Declarative API setup

With the declarative API, it's possible to create two models which are compatible with the vectors for performing searches:

from superduperdb import Listener, VectorIndex, vector

db.add(
VectorIndex(
indexing_listener=Listener(
model=model_1, # both models output vectors
key='key-1',
select=collection.find(), # portion of data to calculate vectors for
),
compatible_listener=Listener(
model=model_2,
key='key-2',
active=False, # this listener doesn't compute vectors on incoming data
)
)
)

Querying the VectorIndex with the hybrid query-API

SuperDuperDB supports queries via:

  • pymongo
  • ibis

Read more about this here.

In order to use vector-search in a query, one combines these APIs with the .like operator.

The order of the standard parts of the query and .like may be permuted. This gives 2 different algorithms:

  1. Find similar items based on txt="something like this"
  2. Filter these where these similar items have the brand "Nike"

...versus:

  1. Find items with the brand "Nike"
  2. Find where these items are similar to "something like this" based on the "txt" field

PyMongo

In pymongo one does:

from superduperdb import Document
from superduperdb.backends.mongodb import Collection

collection = Collection('mycollection')

db.execute(
collection
.like(Document({'txt': 'something like this'}, vector_index='my-index'))
.find({'brand': 'Nike'}, {'txt': 1})
)

... or

db.execute(
collection
.like(Document({'txt': 'something like this'}, vector_index='my-index'))
.find({'brand': 'Nike'}, {'txt': 1})
)

SQL

First you need to have set-up a table. Read how to do that here.
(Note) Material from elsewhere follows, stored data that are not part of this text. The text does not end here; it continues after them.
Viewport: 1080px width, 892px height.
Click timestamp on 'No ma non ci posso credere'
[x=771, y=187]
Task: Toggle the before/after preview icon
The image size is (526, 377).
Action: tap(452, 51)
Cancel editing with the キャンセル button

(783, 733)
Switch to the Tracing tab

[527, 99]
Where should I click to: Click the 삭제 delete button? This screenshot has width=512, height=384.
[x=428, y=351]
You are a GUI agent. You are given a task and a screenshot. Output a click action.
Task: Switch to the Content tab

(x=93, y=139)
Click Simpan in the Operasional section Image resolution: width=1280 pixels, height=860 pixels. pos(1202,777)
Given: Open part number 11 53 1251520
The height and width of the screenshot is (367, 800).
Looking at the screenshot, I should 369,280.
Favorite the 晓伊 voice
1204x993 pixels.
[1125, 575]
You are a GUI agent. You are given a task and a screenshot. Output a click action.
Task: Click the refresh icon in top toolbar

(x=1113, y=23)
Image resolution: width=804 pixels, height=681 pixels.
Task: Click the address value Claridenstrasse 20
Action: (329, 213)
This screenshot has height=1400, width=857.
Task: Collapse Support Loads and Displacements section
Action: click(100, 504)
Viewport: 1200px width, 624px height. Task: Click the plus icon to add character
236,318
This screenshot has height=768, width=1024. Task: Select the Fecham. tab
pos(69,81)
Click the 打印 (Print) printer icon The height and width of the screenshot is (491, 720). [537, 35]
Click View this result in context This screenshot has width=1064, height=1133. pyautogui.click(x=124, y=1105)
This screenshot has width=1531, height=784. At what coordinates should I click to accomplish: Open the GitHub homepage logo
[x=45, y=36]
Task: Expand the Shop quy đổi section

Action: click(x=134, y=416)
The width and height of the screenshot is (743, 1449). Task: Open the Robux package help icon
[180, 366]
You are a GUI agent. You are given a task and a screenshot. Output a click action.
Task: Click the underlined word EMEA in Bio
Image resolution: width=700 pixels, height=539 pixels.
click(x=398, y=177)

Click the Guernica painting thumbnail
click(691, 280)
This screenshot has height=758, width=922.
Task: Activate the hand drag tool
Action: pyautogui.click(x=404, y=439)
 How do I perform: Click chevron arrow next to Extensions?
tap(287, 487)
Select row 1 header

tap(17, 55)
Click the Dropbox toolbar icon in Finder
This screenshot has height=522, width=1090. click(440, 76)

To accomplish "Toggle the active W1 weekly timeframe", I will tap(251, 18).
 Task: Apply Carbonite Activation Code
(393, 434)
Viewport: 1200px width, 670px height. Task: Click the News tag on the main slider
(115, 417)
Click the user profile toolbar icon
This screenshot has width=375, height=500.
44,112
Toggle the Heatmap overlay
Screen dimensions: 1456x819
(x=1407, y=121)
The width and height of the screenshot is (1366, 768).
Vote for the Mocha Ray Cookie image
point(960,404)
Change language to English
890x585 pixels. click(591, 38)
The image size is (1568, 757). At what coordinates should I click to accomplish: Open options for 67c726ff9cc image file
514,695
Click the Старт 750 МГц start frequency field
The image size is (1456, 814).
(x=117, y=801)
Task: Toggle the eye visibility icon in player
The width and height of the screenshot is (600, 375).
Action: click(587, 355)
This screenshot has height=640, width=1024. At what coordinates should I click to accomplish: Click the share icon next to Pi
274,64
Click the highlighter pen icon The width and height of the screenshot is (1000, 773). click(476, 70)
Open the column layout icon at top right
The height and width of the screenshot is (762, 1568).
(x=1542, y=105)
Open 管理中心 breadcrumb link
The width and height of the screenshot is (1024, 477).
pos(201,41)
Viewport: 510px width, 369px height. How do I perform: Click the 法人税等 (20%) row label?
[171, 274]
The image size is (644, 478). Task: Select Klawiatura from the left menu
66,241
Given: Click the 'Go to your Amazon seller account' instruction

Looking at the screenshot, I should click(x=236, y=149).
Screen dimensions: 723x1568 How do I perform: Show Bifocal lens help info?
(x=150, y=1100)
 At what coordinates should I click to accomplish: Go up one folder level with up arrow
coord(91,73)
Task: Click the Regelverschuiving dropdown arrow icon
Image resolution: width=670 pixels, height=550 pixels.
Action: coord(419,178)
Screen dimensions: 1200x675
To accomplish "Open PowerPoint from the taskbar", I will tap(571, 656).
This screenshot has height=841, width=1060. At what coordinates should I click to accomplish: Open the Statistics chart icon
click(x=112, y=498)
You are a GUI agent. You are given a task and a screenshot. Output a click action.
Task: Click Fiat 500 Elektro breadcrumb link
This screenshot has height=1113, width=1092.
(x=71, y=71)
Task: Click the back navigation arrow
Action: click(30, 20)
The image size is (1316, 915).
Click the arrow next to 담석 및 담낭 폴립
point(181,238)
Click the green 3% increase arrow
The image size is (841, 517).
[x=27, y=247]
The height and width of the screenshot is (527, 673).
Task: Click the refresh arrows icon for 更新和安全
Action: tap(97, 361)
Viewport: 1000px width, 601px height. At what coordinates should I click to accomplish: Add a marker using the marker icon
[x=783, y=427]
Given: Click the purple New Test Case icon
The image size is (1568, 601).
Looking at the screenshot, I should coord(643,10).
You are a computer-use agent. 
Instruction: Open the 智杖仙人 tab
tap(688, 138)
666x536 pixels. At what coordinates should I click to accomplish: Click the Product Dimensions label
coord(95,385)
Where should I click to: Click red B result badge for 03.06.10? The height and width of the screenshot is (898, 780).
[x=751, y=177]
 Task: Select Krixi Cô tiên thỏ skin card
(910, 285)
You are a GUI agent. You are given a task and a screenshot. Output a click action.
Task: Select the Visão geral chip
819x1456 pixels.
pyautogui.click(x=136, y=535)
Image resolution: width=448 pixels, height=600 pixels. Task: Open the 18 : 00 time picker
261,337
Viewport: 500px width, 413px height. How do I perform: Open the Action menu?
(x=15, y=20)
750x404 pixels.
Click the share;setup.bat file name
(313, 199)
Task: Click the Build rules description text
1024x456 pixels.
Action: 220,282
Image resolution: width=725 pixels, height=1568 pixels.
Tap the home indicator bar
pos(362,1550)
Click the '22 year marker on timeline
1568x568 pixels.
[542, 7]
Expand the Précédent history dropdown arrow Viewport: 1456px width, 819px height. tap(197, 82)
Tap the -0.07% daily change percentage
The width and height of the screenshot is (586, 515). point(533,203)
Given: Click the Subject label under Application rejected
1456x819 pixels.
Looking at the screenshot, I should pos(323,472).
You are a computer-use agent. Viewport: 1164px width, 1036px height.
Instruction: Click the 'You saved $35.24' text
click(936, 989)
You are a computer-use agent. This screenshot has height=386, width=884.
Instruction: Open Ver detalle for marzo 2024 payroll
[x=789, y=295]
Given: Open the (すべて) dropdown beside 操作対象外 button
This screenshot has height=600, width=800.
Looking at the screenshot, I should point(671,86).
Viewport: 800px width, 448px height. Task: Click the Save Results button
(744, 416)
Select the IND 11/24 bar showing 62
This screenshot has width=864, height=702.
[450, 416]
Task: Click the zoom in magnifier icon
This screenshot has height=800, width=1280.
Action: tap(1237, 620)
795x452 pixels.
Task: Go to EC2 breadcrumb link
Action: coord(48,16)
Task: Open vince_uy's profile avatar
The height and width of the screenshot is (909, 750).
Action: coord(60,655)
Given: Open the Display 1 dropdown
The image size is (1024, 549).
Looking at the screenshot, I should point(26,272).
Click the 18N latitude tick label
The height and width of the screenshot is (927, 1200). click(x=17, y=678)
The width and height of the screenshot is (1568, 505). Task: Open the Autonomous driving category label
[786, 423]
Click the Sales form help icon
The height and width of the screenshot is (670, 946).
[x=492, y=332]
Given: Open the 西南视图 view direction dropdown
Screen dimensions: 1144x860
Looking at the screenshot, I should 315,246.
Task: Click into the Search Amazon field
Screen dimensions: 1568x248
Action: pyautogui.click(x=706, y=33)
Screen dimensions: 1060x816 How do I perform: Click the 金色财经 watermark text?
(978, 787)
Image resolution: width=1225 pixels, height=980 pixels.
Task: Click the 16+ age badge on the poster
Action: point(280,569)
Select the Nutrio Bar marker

from superduperdb import Document

my_table = db.load('my_table', 'table')

db.execute(
my_table
.like(Document({'txt': 'something like this'}), index='my-index')
.filter(my_table.brand == 'Nike')
.limit(10)
)

... or

db.execute(
my_table
.filter(my_table.brand == 'Nike')
.limit(10)
.like(Document({'txt': 'something like this'}), index='my-index')
)